■ TASK PROMPT ■
Output the lines from the one containing "The image size is (427, 320)." through the last line of the material below, exactly; please do not include pictures.

== Segment start ==

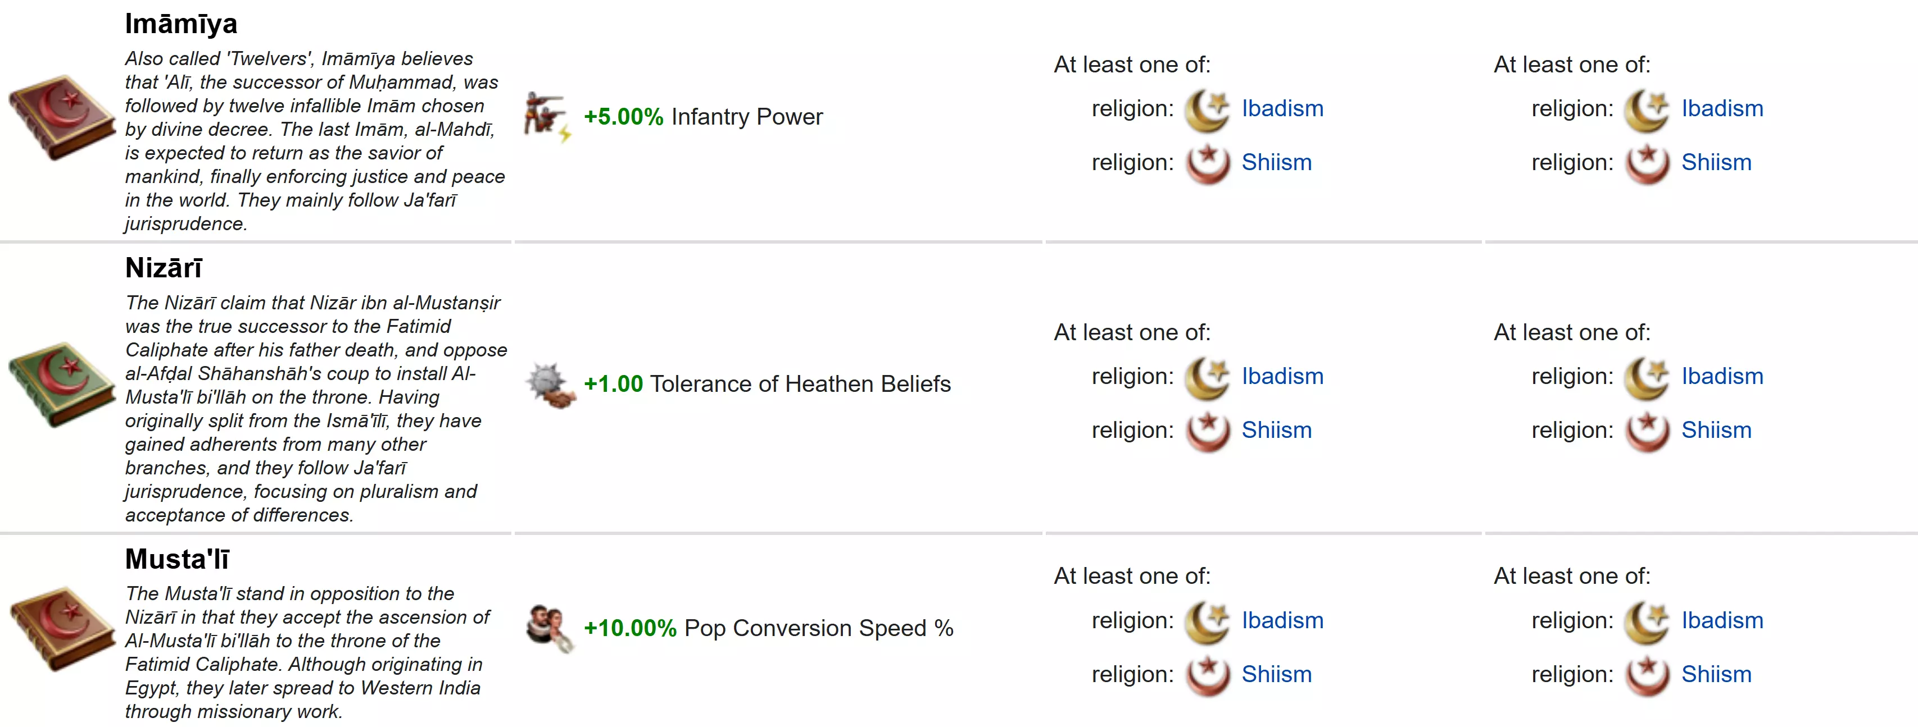This screenshot has height=727, width=1918.
Task: Click Ibadism icon in Nizārī's last column
Action: coord(1647,377)
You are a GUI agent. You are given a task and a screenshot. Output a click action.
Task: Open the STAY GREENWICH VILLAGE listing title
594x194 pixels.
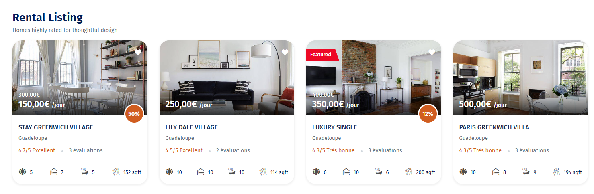56,127
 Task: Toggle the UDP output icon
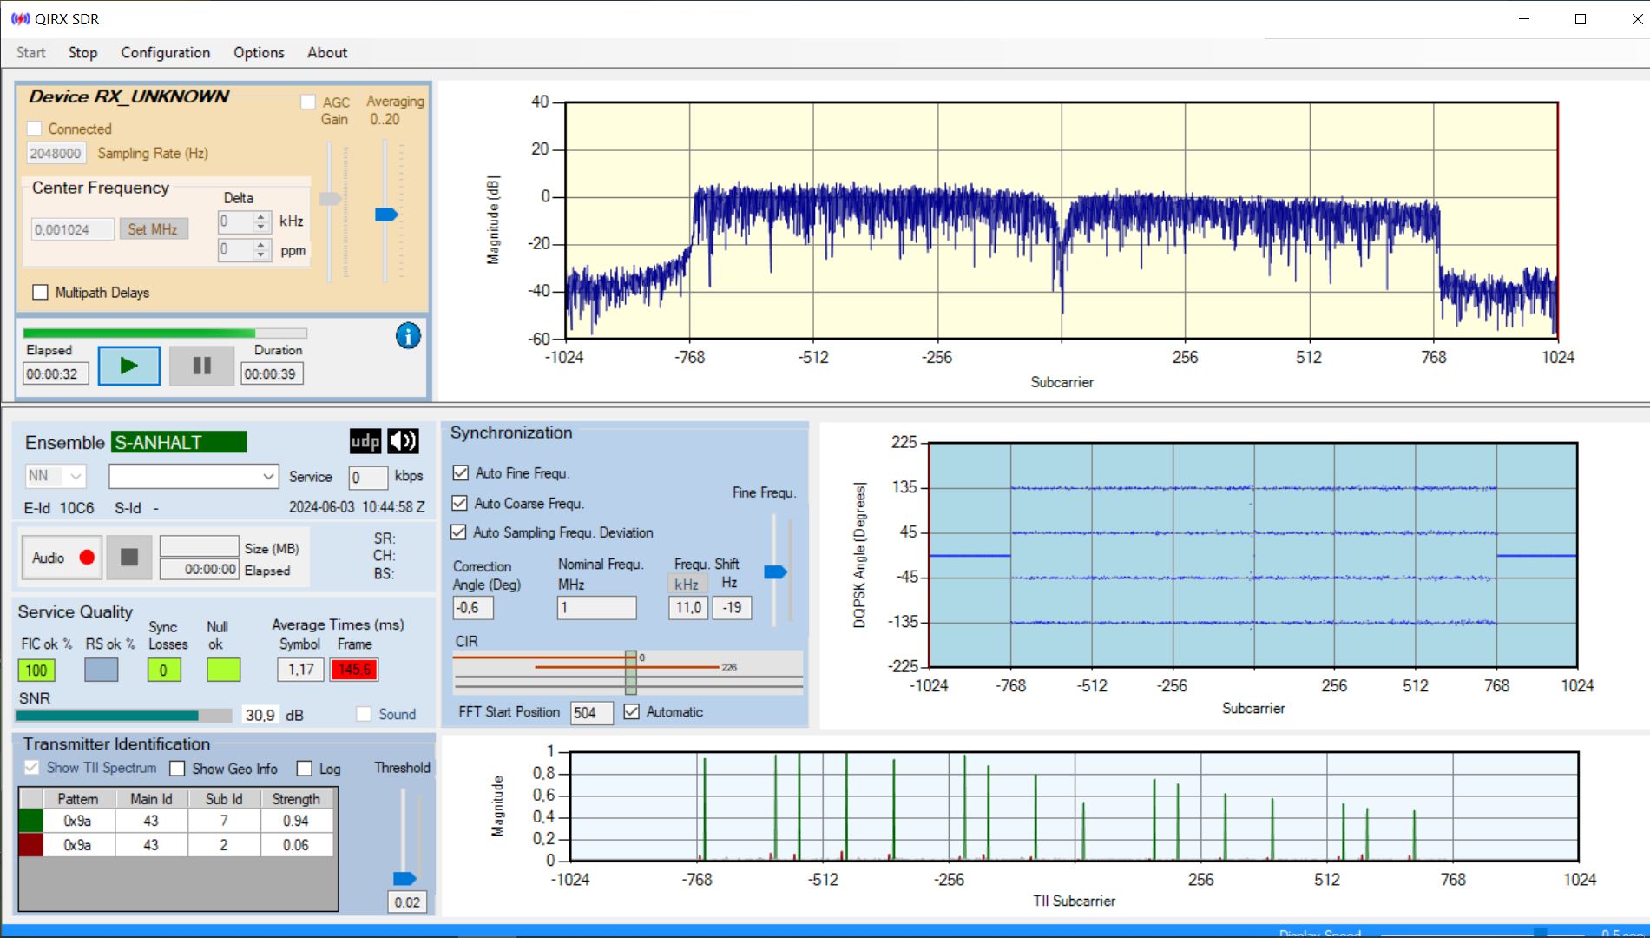click(x=365, y=441)
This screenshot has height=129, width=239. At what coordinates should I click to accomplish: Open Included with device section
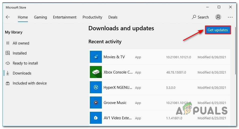click(x=30, y=83)
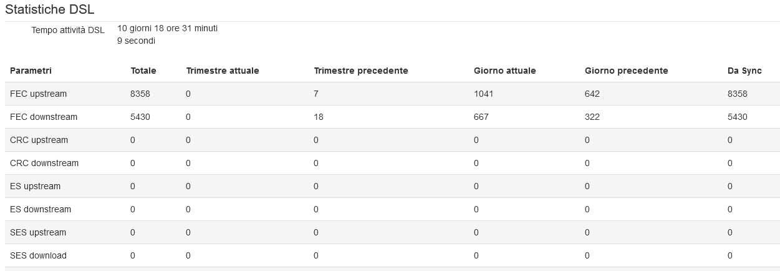This screenshot has height=271, width=780.
Task: Click the Statistiche DSL heading
Action: pyautogui.click(x=50, y=9)
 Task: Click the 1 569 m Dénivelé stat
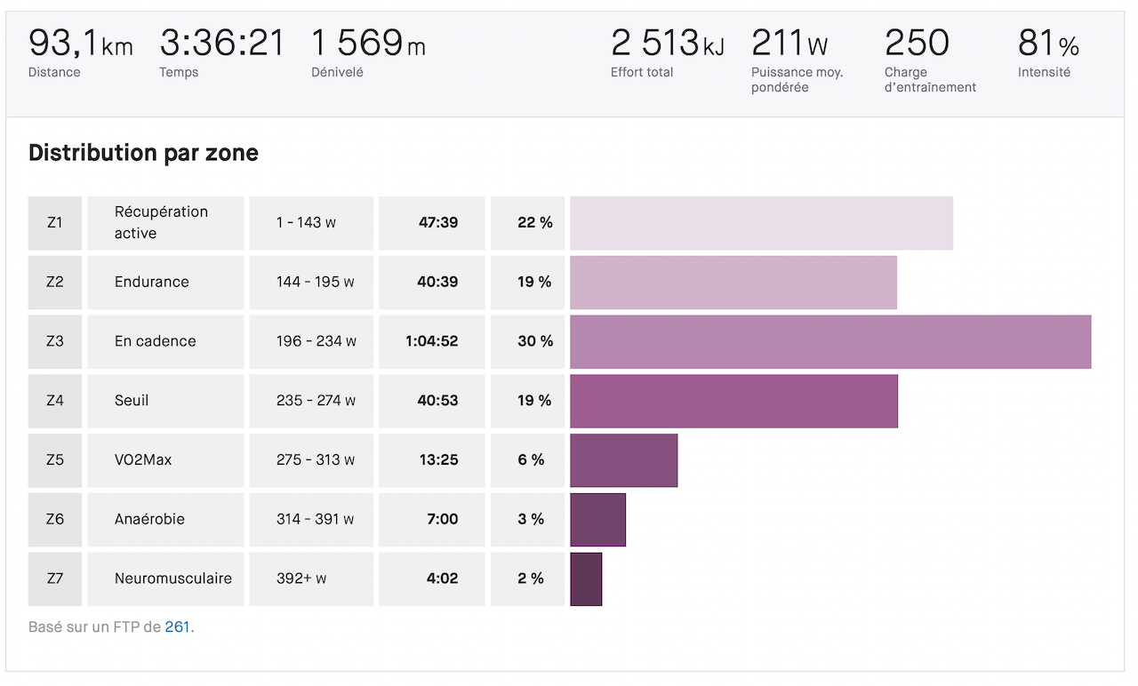pos(368,52)
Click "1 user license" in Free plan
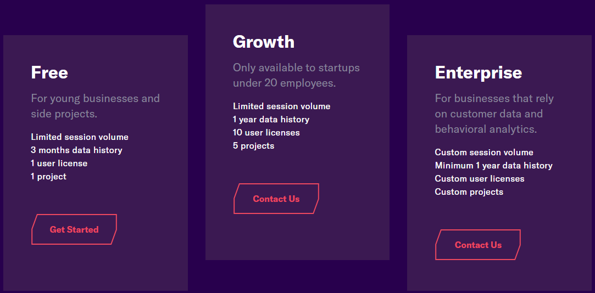595x293 pixels. [59, 164]
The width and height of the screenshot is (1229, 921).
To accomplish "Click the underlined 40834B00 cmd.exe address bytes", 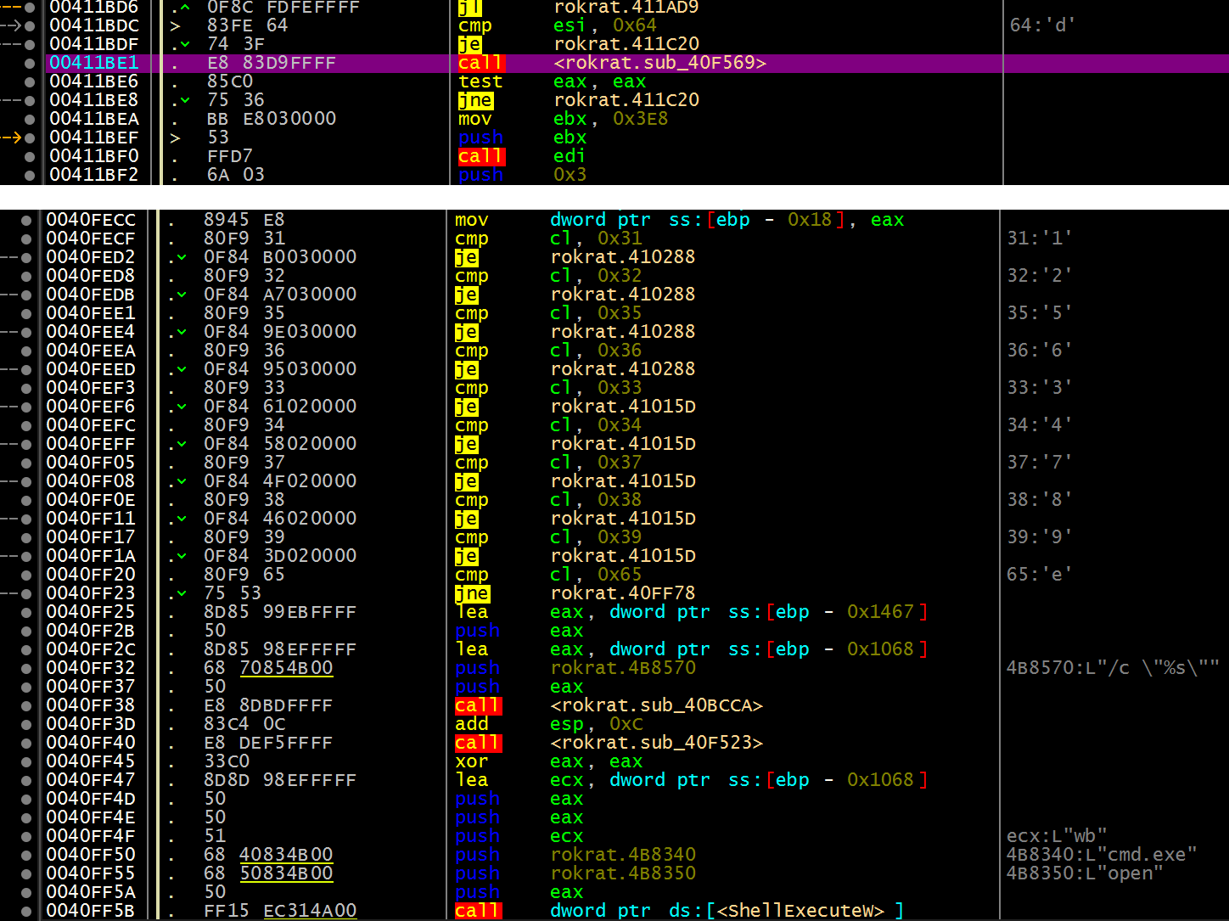I will click(x=286, y=855).
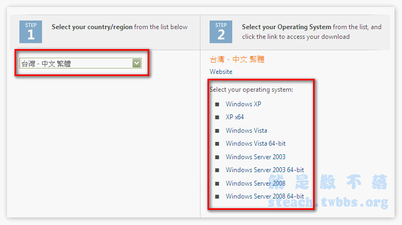Viewport: 402px width, 225px height.
Task: Click the bullet icon beside Windows Vista
Action: click(217, 131)
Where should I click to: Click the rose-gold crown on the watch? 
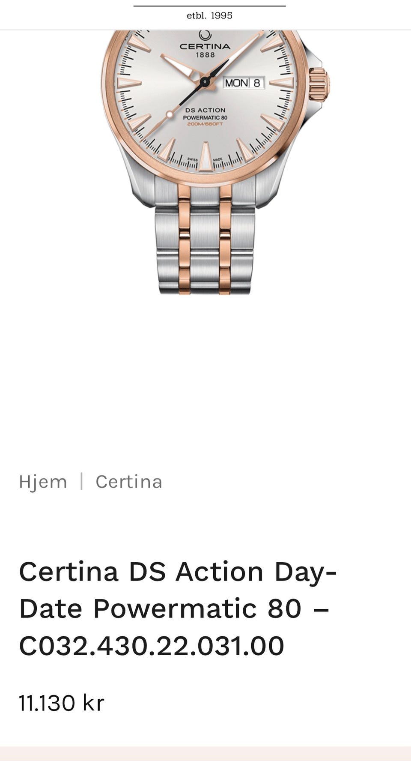pyautogui.click(x=319, y=84)
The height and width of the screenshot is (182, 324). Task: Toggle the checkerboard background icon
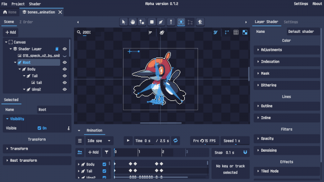245,32
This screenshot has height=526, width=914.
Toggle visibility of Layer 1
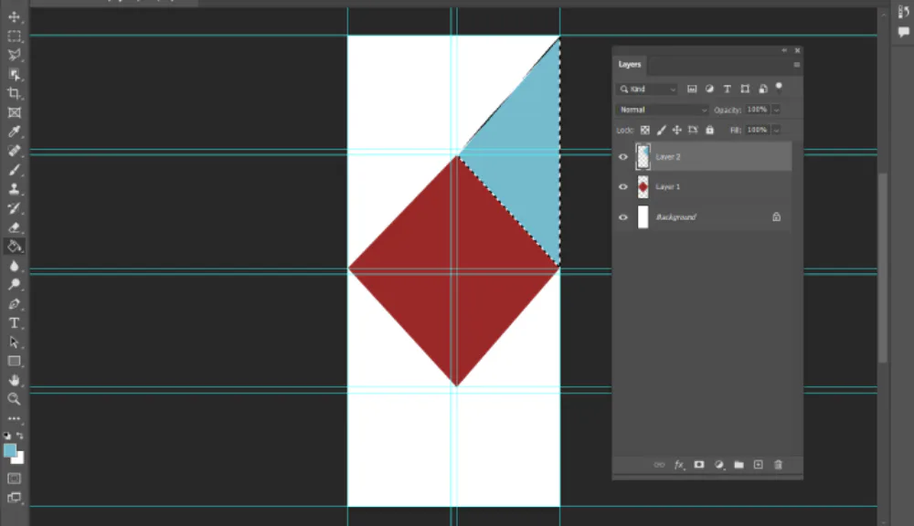click(x=623, y=187)
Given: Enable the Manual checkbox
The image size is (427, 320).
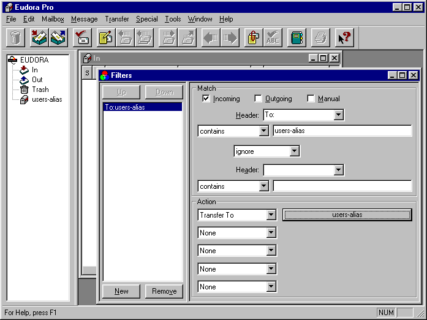Looking at the screenshot, I should [x=311, y=99].
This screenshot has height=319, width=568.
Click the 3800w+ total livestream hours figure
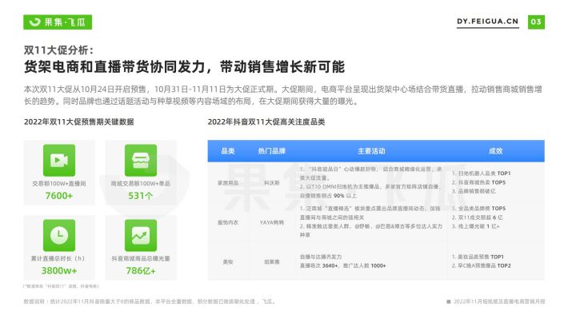click(59, 270)
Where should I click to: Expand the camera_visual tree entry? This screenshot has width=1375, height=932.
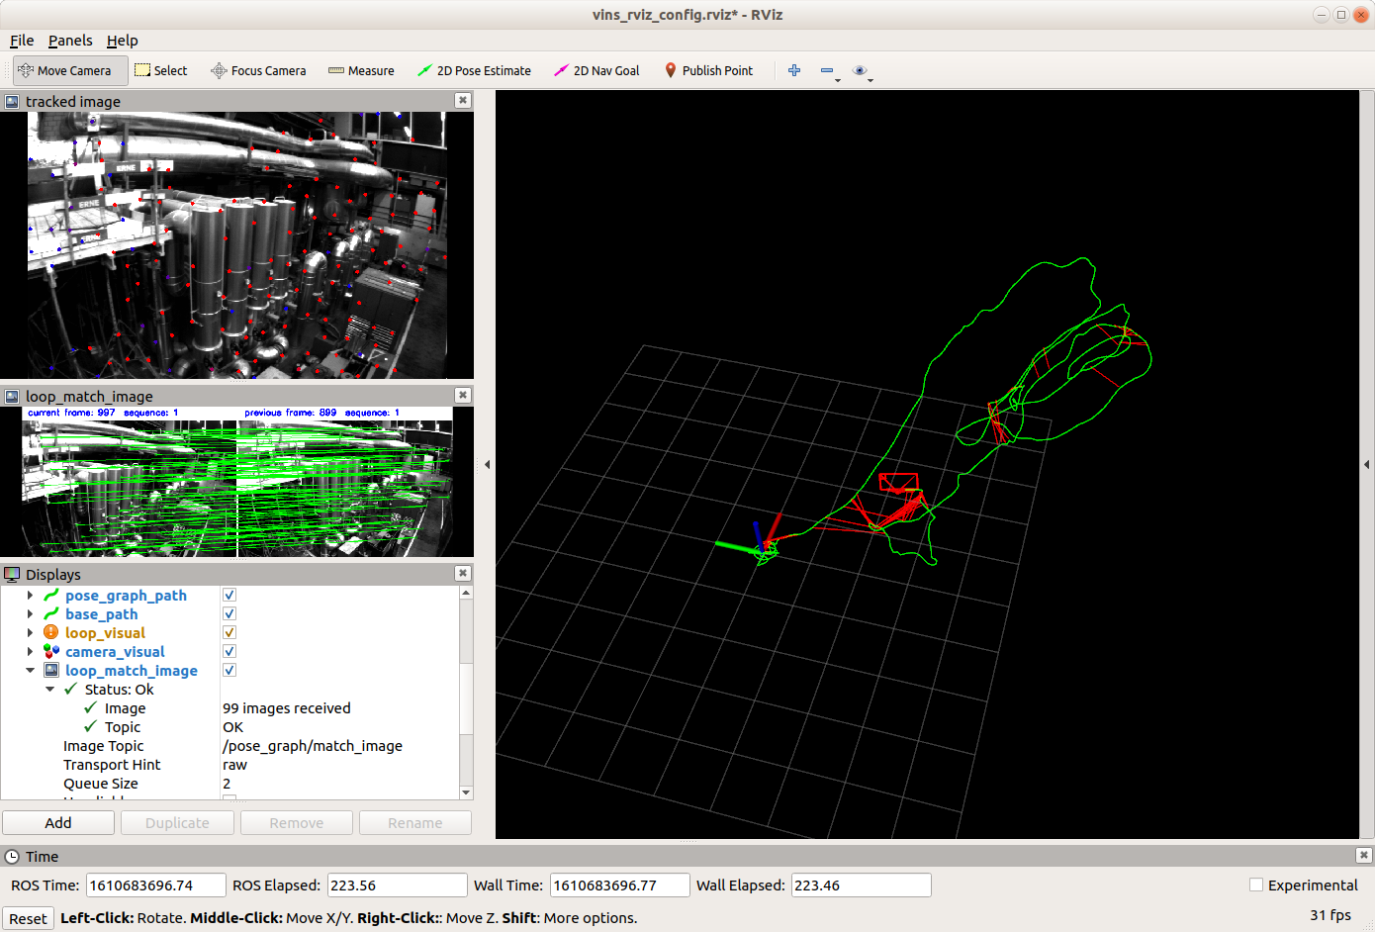click(30, 652)
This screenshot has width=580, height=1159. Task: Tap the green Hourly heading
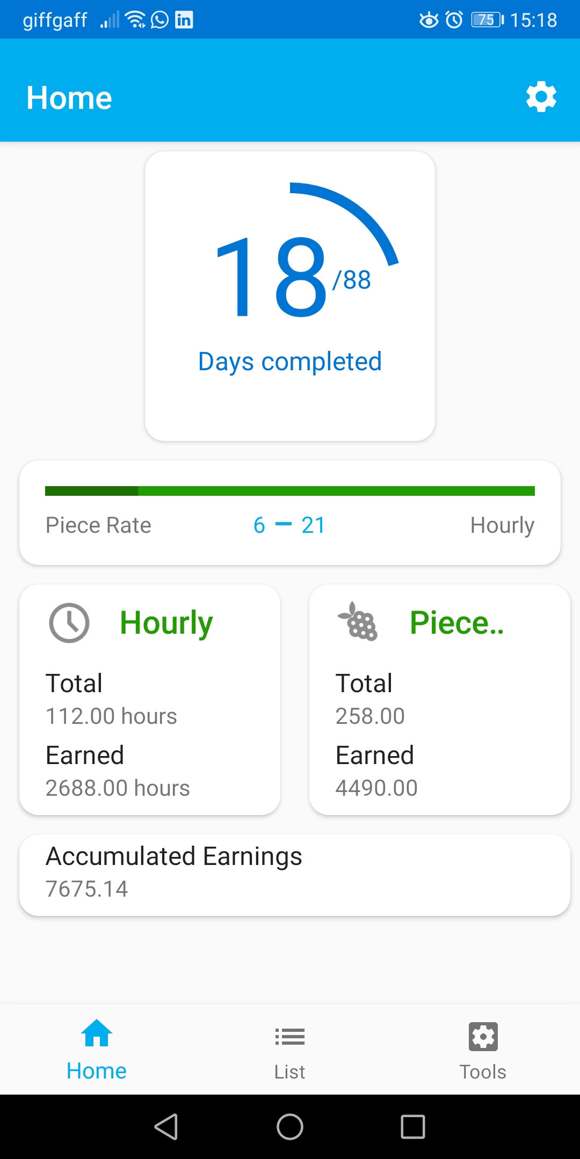(x=166, y=623)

== Segment end ==

■ TASK RESULT ■
The image size is (427, 320).
Looking at the screenshot, I should [x=311, y=99].
This screenshot has height=319, width=568.
Click the 3800w+ total livestream hours figure
click(59, 270)
Where should I click to: Expand the camera_visual tree entry? This screenshot has width=1375, height=932.
click(30, 652)
This screenshot has width=580, height=1159. Task: Tap the green Hourly heading
(x=166, y=623)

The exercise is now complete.